Collected data entries
****************
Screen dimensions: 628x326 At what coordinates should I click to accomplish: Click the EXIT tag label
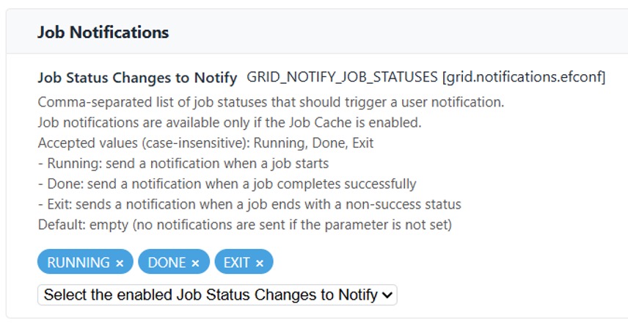(x=236, y=262)
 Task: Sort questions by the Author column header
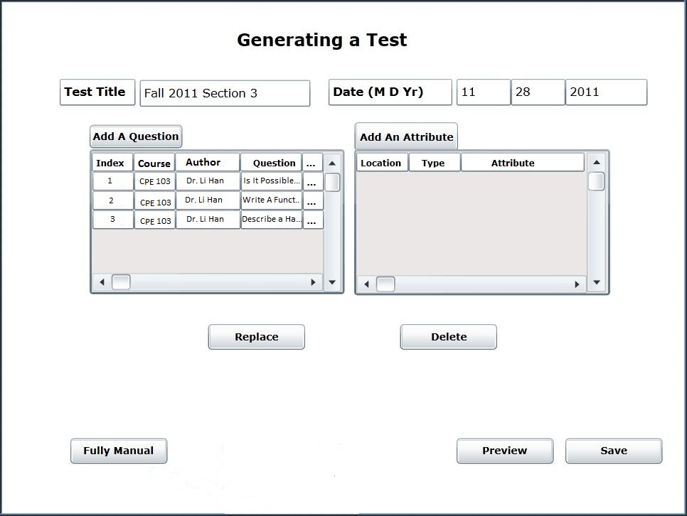[207, 163]
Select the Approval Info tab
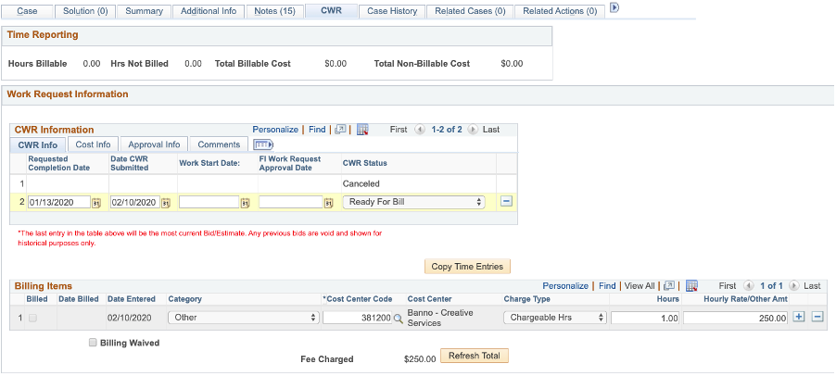Viewport: 836px width, 376px height. [154, 144]
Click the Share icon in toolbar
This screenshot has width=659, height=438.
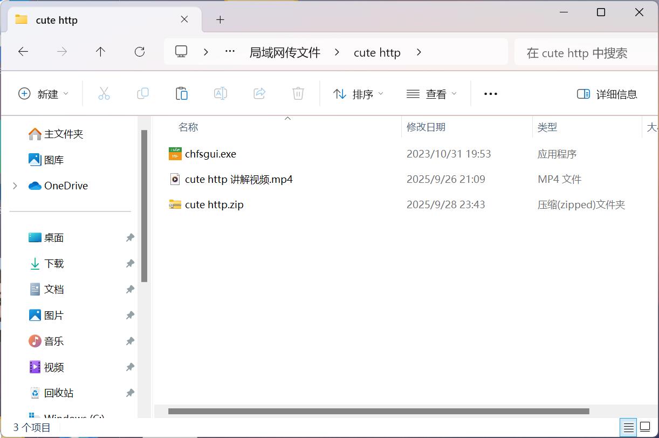[x=259, y=94]
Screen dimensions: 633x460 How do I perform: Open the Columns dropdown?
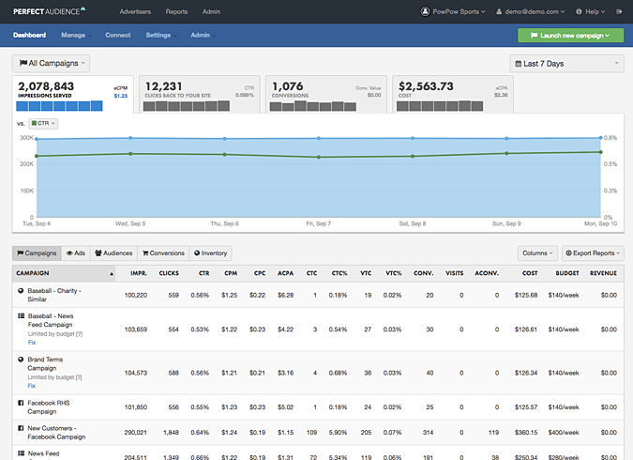tap(536, 253)
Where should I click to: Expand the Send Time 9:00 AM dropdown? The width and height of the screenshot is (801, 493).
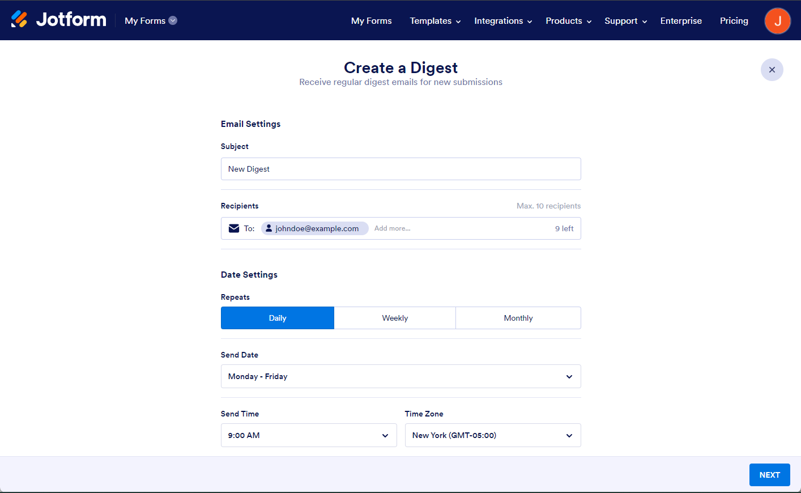[309, 435]
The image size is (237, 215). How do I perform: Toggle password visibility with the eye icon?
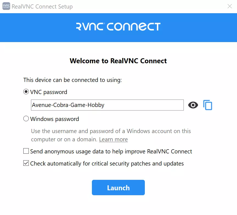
****************
■ TASK TO CARRY OUT ■
Please set down each line of the data above exactly as written, without the pictures.

■ RESPONSE TO THIS EXERCISE ■
Screen dimensions: 628x326 At what coordinates should I click to accomplish: Click the EXIT tag label
(x=236, y=262)
 Task: Sort questions by the Author column header
[207, 163]
Select the Approval Info tab
Viewport: 836px width, 376px height. [154, 144]
Click the Share icon in toolbar
This screenshot has width=659, height=438.
[x=259, y=94]
Screen dimensions: 633x460 How do I perform: Open the Columns dropdown?
tap(536, 253)
Where should I click to: Expand the Send Time 9:00 AM dropdown? The width and height of the screenshot is (801, 493).
[309, 435]
The image size is (237, 215). How do I perform: Toggle password visibility with the eye icon?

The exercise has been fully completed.